The truth is, WWE could’ve used his departure as an opportunity to elevate a big star without having to resort to mud-slinging. Sadly, Vince simply couldn’t resist the urge to try and take down someone who had helped make his company successful in the first place.
2. Hulk Hogan
When Hulk jumped to WCW, Vince tried to smear his reputation by portraying him as a decrepit old man in those infamous ‘parody’ skits from the mid-1990s. It was Vince’s way of telling the rest of the world that Hogan was nothing outside WWE, and that he couldn’t do anything in the wrestling business anymore.
Hogan took that plan and threw it in Vince’s face by becoming one of the freshest and most interesting stars of the 1990s with the NWO. Not only did Hogan’s star power stay where it was when he arrived in WCW, but by 1996, he was the biggest star in all of wrestling in North America. As the leader of the NWO, Hogan managed to stay on top of the wrestling business for at least another seven years after leaving WWE, proving to the world that he didn’t need Vince to show what he was capable of.
1. Bret Hart
Despite being one of Vince’s most loyal employees, Vince tried to destroy Bret’s momentum after he left WWE following the “Montreal Screwjob.” With his infamous ‘Bret screwed Bret’, and the subsequent promos he made his wrestlers cut about the Hitman, it was obvious that Vince was trying to demolish Bret’s career.

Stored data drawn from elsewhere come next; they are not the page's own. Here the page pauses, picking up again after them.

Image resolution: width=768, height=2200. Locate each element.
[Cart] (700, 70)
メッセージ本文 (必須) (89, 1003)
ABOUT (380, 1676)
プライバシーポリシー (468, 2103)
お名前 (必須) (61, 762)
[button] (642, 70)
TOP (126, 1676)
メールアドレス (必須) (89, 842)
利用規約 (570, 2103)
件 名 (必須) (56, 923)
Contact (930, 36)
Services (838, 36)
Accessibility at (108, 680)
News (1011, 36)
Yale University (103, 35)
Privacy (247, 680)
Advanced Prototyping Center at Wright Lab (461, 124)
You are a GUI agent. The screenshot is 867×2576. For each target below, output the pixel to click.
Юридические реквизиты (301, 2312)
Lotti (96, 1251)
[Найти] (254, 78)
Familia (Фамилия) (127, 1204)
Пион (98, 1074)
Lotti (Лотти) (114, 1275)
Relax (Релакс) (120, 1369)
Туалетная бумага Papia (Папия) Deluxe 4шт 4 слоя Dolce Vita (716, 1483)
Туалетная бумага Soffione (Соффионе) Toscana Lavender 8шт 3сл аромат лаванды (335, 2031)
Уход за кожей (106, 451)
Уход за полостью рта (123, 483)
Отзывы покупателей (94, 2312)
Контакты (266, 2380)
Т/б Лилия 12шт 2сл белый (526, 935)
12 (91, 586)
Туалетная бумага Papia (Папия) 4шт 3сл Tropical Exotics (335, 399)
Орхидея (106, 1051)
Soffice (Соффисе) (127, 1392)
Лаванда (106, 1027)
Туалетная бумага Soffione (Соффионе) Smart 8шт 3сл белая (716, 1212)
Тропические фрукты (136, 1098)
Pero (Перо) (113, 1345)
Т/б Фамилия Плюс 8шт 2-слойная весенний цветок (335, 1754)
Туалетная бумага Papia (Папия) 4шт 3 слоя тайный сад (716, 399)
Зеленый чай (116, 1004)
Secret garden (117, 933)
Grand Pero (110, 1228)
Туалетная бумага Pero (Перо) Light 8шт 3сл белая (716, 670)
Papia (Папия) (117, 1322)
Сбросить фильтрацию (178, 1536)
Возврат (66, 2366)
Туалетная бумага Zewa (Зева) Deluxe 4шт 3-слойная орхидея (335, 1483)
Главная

But if there’s one word that could describe Bret’s fans, it’s ‘loyal.’ They saw right through the smoke and mirrors that Vince was throwing at them, and followed Bret to WCW. Even if his career over there was lackluster compared to his WWE career, he still had a loyal fan following around the world. Ultimately, it was a series of bad decisions on WCW’s part and devastating injuries that ended Bret’s career, and not any malice on the part of Vince McMahon.